Habit in the Flat Rock Nature Reserve, near Toodyay

Acacia fagonioides is a species of flowering plant in the family Fabaceae and is endemic to the south-west of Western Australia. It is an intricately branched, spiny shrub with bipinnate leaves, spherical heads of yellow flowers and glabrous pods.

==Description==
Acacia fagonioides is an intricately branched shrub that typically grows to a height of 20–50 cm and has spines 3–18 mm long at the base of the leaves. The leaves are bipinnate with one pair of pinnae 2–5 mm long, each pinna with two to four pairs of narrowly egg-shaped to narrowly oblong pinnules 2–5 mm long and 1–2 mm wide. The leaves are glaucous to subglaucous and glabrous to subglabrous and lack a petiole, but are on a stalk about 0.5 mm long. The flowers are borne in spherical heads on the upper half of the axillary spines on a hairy peduncle 4–8 mm long. Each head has 13 to 25 yellow flowers. Flowering occurs in June and July, and the pods are 30–80 mm long, 7–12 mm wide, glabrous and covered with a thin, powdery bloom. The seeds are elliptic to circular, inflated, 3–4 mm long.

==Taxonomy==
Acacia fagonioides was first formally described in 1842 in Hooker's London Journal of Botany from specimens collected in the Swan River Colony by James Drummond. The specific epithet (fagonioides) means Fagonia-like'. (The genus Fagonia is now considered to be a synonym of Zygophyllum.)

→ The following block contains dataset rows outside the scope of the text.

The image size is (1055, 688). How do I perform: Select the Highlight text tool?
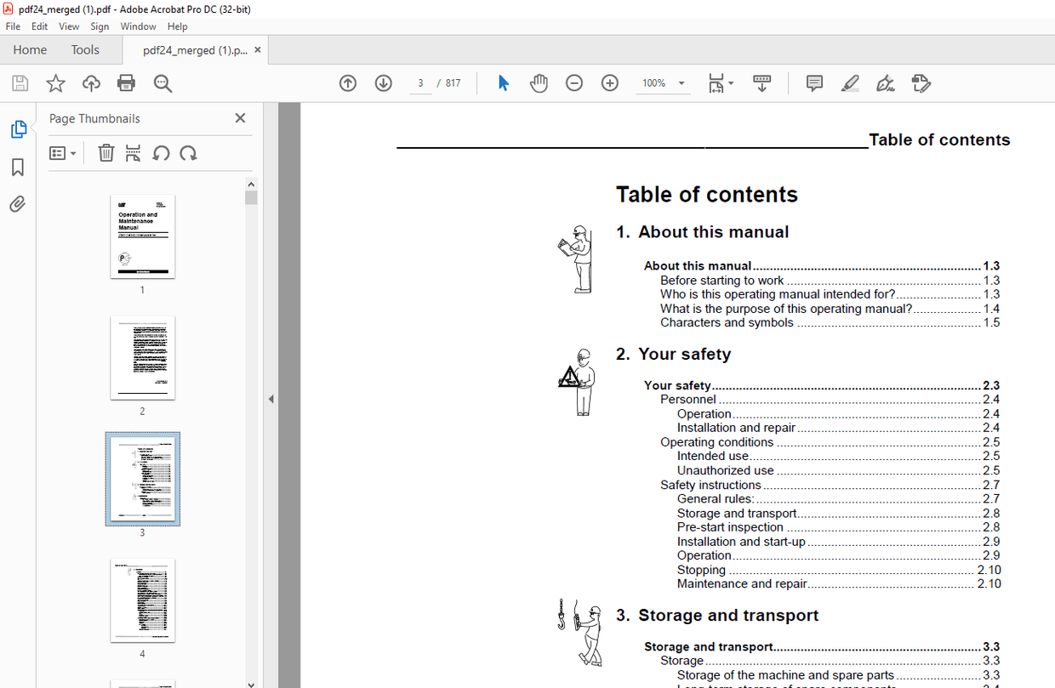pyautogui.click(x=850, y=83)
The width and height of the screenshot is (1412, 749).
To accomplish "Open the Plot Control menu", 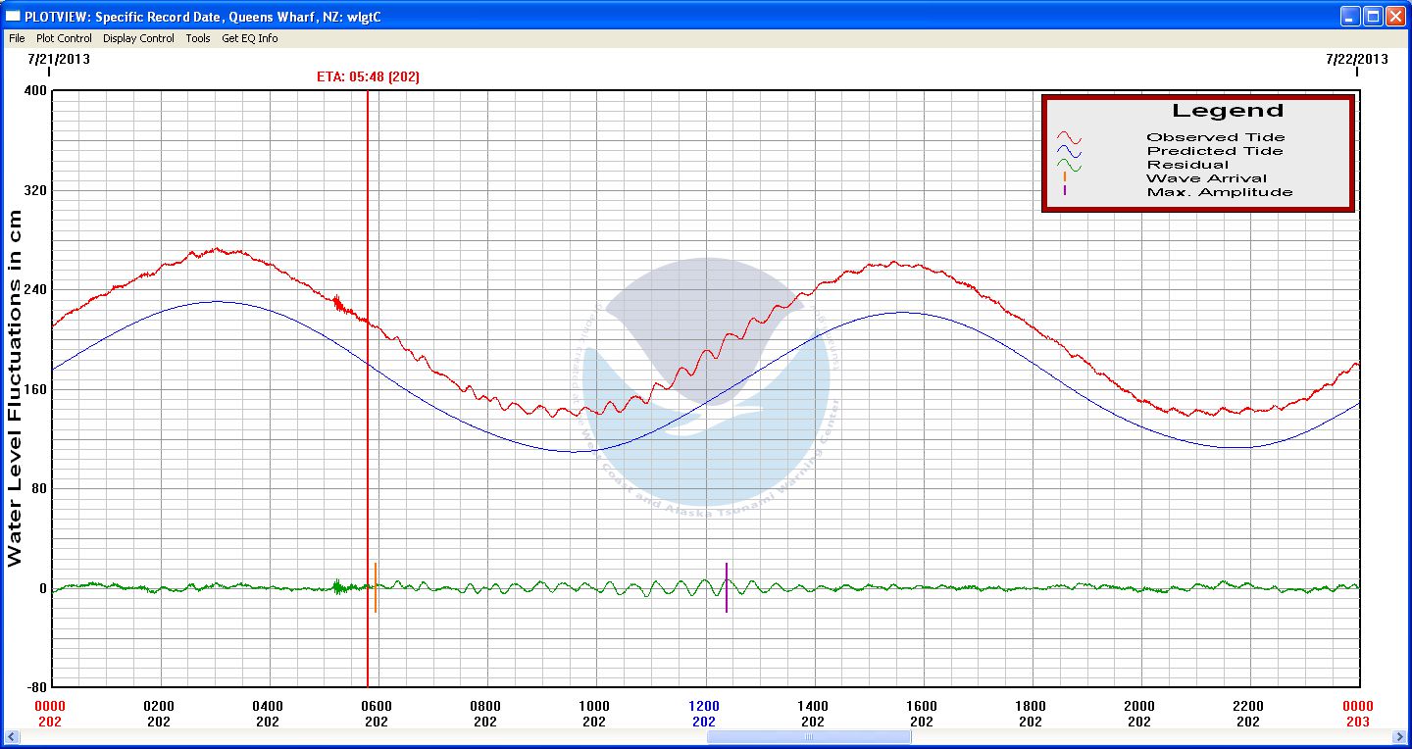I will 64,38.
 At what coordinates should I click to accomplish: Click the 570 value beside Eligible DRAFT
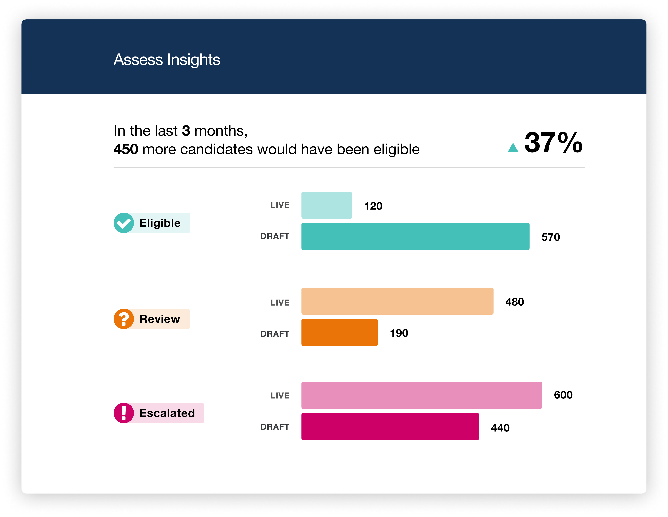(551, 237)
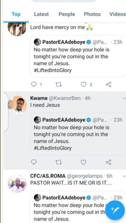126x223 pixels.
Task: Reply to the first tweet with 1 comment
Action: (34, 85)
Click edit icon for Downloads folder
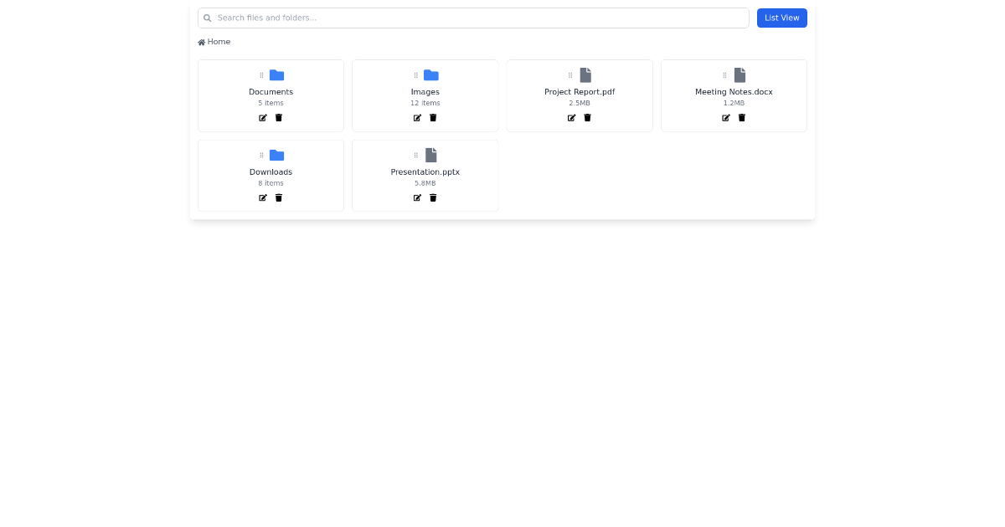The width and height of the screenshot is (1005, 527). [263, 198]
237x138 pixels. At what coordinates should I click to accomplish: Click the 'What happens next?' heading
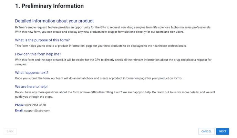point(32,73)
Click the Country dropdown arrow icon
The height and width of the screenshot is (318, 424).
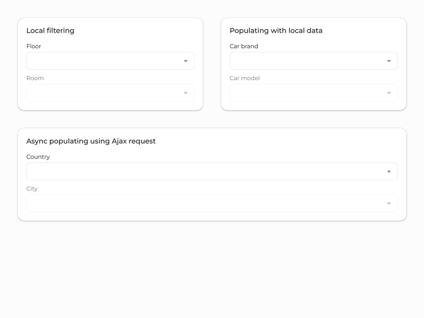point(389,172)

This species and Acacia epacantha are unique in the Acacia pulchella group of wattles in having their flowers borne on axillary spines.

==Distribution and habitat==
This species of wattle grows in sandy heath near Eneabba and in lateritic soil in marri (Corymbia calophylla) forest at Toodyay and has a disjunct distribution near Eneabba, Cervantes and Toodyay, in the Avon Wheatbelt, Geraldton Sandplains and Jarrah Forest bioregions of south-western Western Australia.

==Conservation status==
Acacia fagonioides is listed as 'Not threatened' by the Government of Western Australia Department of Biodiversity, Conservation and Attractions.